Given records:
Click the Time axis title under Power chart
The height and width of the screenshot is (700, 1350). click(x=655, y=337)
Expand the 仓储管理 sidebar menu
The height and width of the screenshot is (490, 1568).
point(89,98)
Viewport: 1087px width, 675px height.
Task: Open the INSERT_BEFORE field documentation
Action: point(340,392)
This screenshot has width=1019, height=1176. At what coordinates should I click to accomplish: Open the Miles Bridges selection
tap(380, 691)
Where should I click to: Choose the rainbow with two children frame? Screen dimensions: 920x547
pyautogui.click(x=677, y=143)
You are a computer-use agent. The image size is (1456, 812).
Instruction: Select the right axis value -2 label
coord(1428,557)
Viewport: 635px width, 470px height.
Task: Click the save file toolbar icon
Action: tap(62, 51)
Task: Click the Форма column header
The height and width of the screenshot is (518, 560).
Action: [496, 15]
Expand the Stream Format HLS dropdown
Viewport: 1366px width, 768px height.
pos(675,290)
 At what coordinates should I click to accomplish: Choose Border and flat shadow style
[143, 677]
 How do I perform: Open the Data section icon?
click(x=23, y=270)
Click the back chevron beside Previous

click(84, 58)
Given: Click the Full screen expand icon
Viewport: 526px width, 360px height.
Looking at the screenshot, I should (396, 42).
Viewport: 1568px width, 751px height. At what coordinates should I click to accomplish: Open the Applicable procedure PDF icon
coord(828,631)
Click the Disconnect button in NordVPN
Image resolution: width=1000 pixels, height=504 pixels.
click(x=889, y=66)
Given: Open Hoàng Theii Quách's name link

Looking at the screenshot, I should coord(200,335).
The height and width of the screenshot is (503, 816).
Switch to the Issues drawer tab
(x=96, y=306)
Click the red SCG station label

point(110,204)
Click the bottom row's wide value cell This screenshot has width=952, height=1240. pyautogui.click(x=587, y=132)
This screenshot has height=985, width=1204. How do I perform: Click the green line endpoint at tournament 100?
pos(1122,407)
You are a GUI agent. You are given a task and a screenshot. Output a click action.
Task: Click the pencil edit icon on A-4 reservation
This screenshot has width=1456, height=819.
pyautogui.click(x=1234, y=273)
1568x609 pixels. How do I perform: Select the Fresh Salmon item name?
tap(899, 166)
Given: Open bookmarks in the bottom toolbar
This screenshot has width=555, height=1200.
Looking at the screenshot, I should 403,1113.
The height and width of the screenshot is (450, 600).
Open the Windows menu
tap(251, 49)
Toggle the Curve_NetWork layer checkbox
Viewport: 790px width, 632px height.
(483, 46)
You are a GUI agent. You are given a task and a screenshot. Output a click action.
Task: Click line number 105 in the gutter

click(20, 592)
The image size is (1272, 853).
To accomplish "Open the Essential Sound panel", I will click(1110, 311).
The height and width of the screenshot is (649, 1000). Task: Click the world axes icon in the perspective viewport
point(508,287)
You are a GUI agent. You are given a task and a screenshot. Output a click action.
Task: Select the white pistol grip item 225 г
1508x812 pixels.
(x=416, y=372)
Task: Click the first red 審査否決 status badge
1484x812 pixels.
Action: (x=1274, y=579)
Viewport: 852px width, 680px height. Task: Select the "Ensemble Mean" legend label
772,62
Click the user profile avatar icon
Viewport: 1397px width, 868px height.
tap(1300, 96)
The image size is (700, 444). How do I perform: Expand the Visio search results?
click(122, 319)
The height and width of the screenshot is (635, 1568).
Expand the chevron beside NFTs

What is expected:
Could you copy out every line in the material above that contains the string "bottom"?

Solution:
Click the bottom row's wide value cell This screenshot has width=952, height=1240. pyautogui.click(x=587, y=132)
Given: Open bookmarks in the bottom toolbar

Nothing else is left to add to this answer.